• INSTRUCTIONS FOR THE TASK: Which lines run from the one containing "Screen dimensions: 1370x771" through the end of the data? Write them out exactly, with the pictures left out.

Stored records
——

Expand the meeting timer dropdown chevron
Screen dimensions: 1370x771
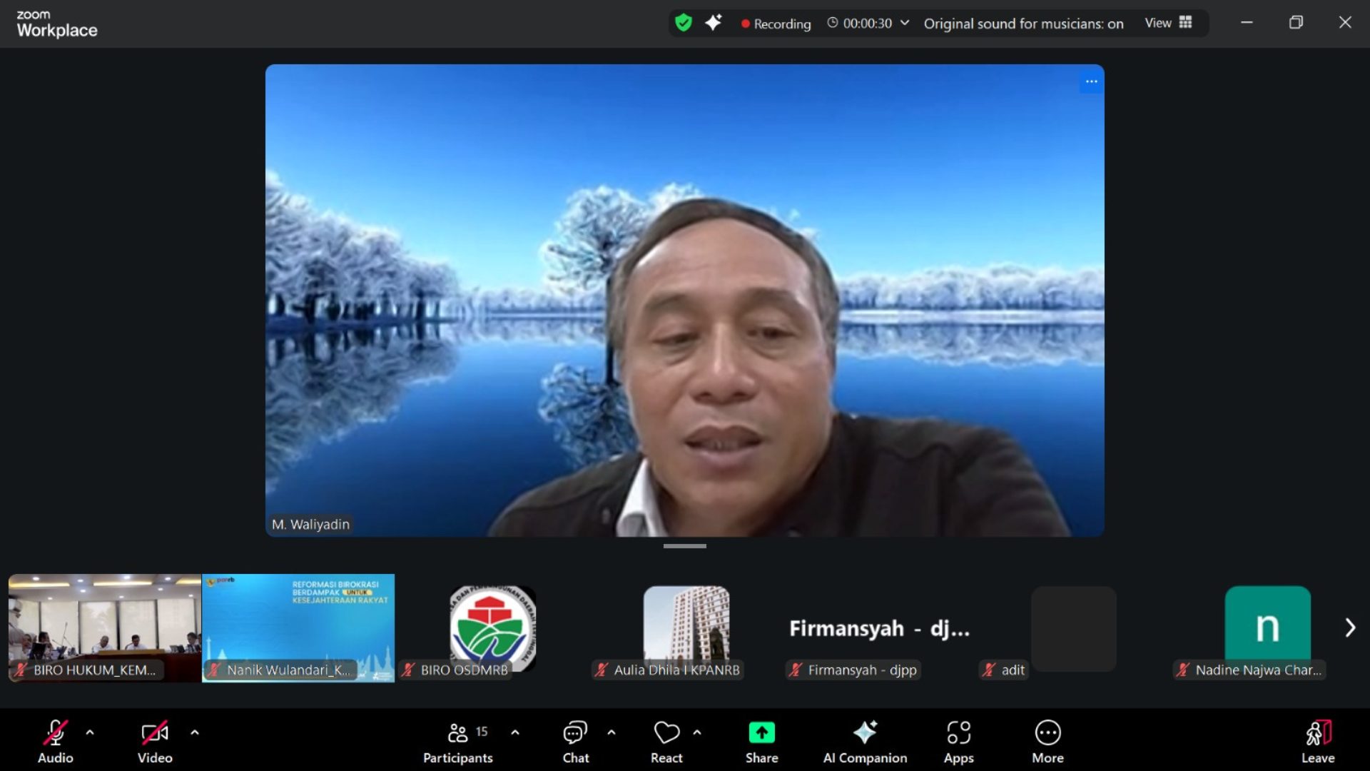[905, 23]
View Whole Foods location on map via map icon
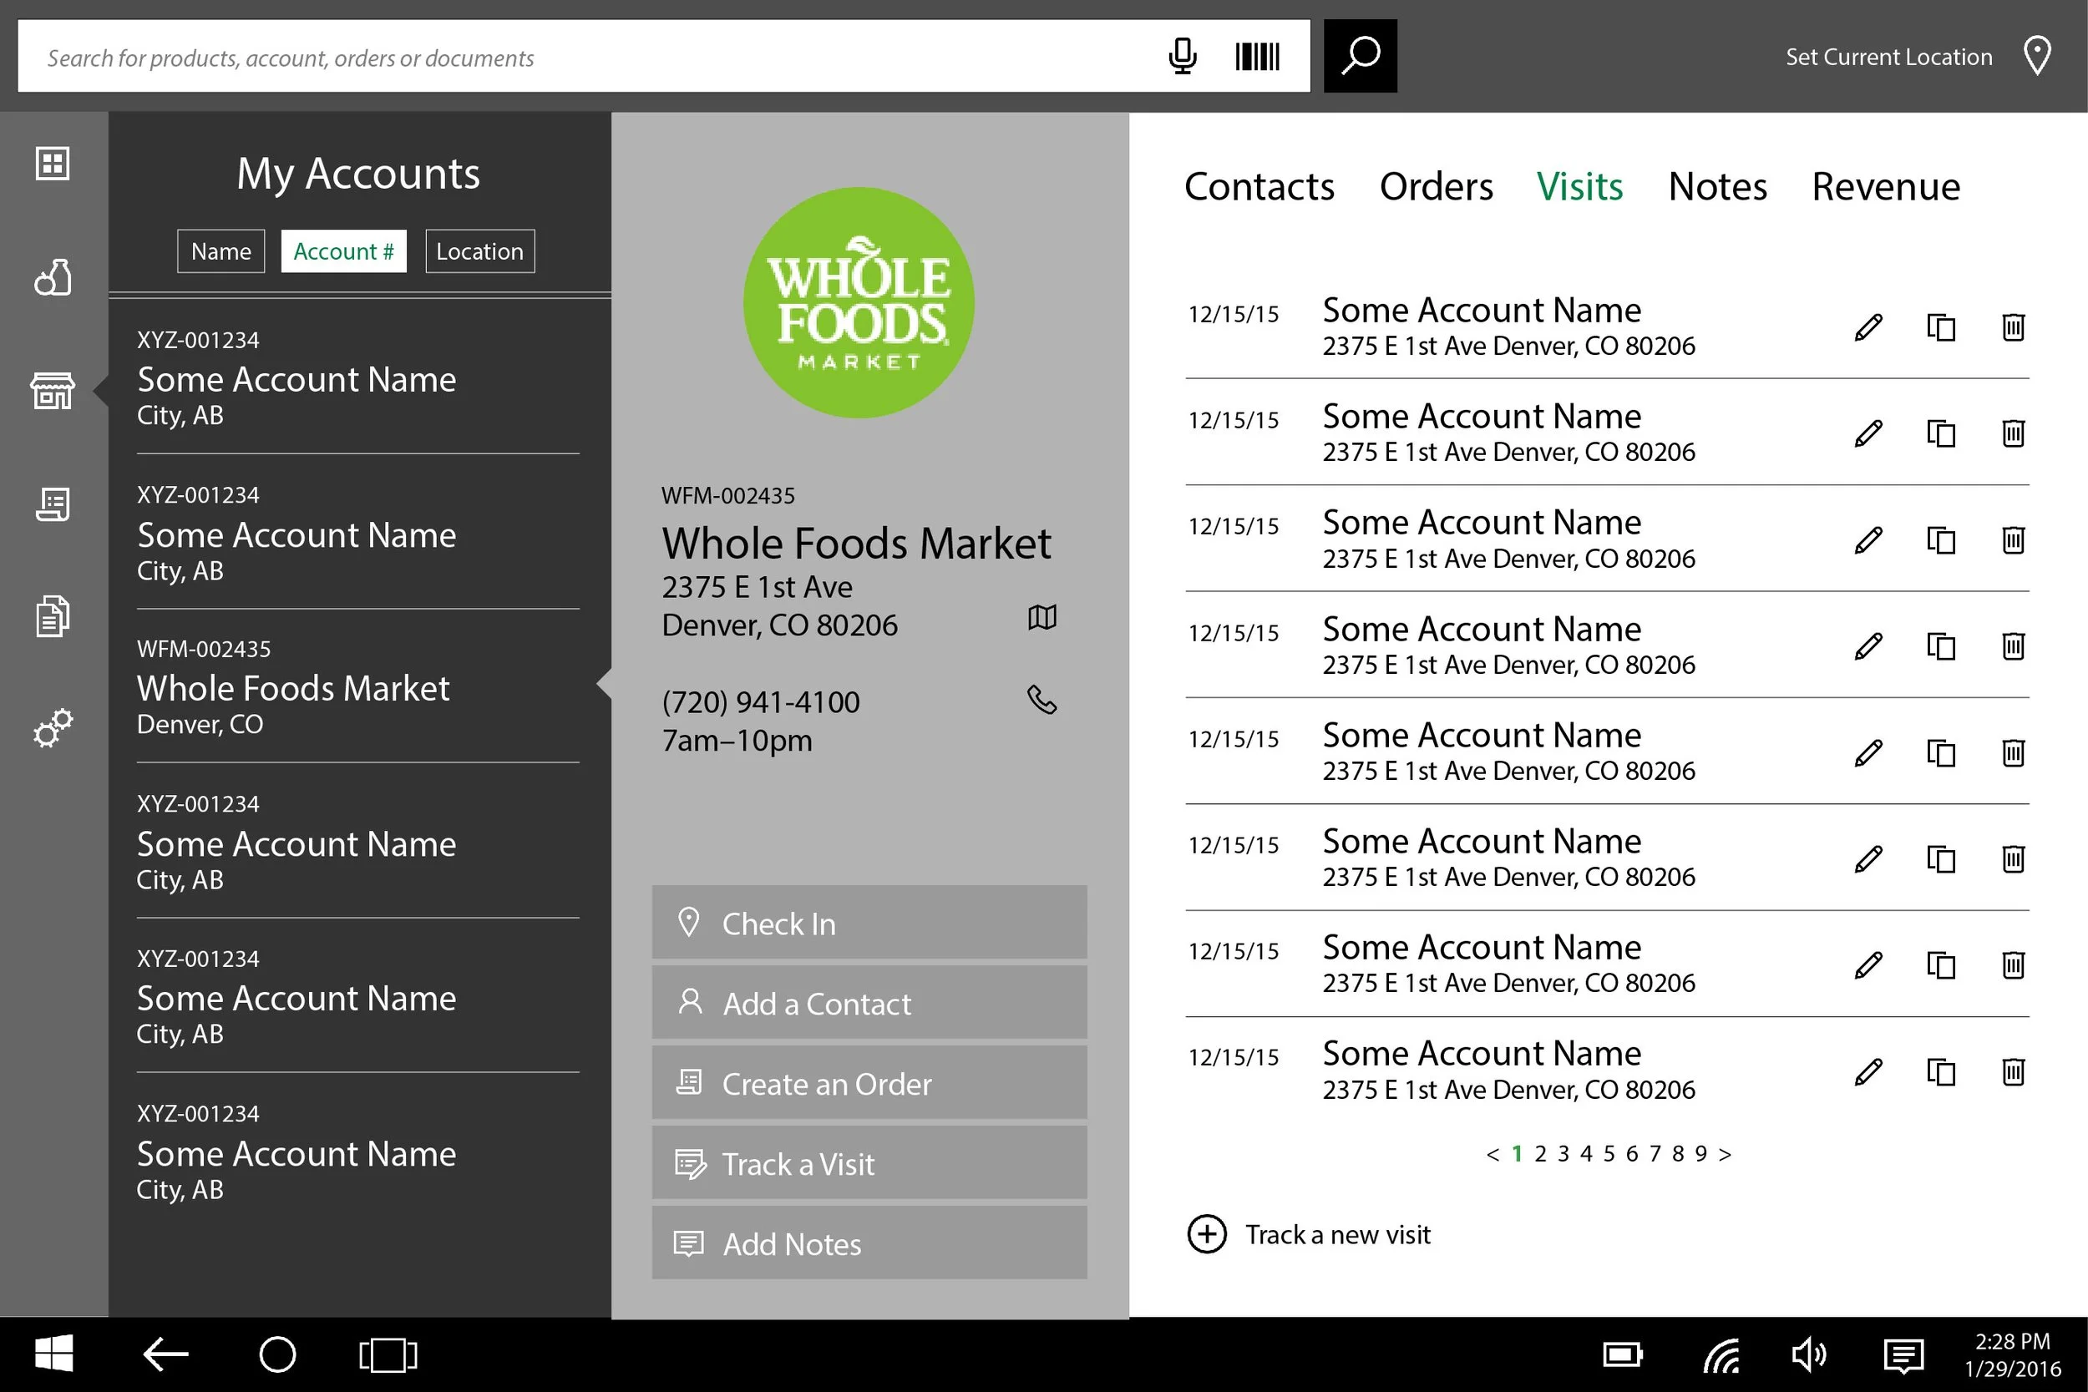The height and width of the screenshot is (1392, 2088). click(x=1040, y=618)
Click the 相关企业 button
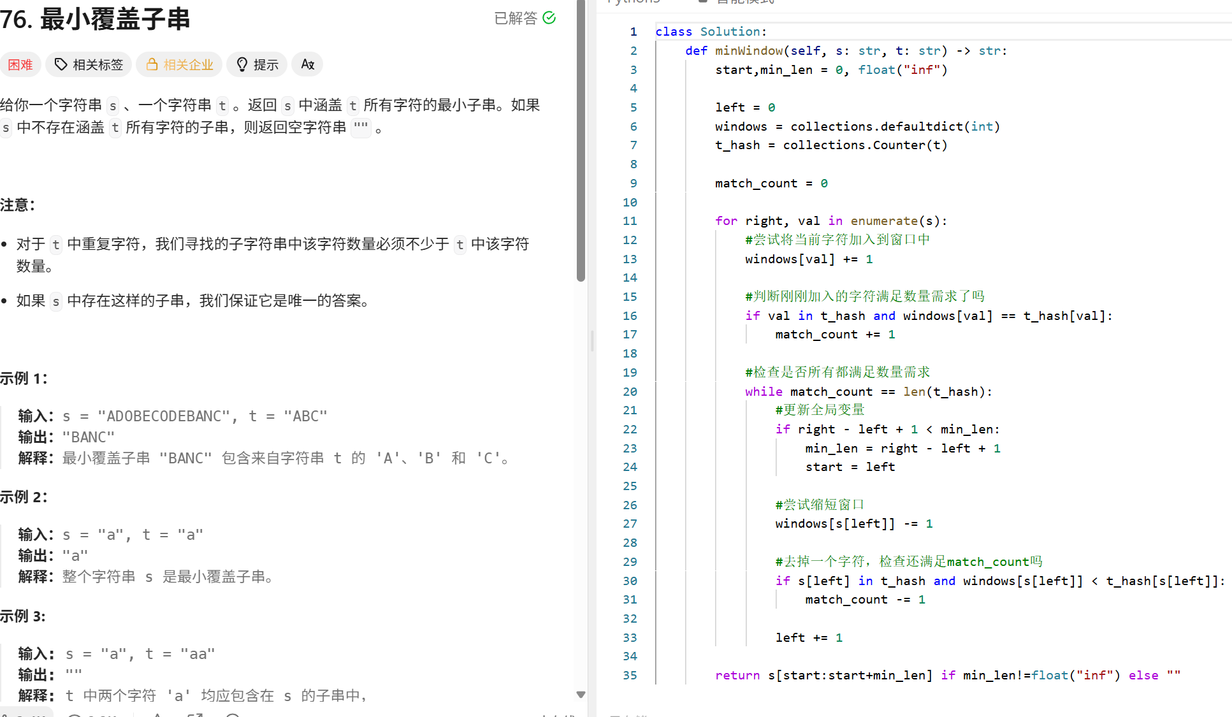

——

• EXERCISE ANSWER:
Screen dimensions: 1370x771
[905, 23]
View Whole Foods location on map via map icon
The height and width of the screenshot is (1392, 2088). click(x=1040, y=618)
Click the 相关企业 button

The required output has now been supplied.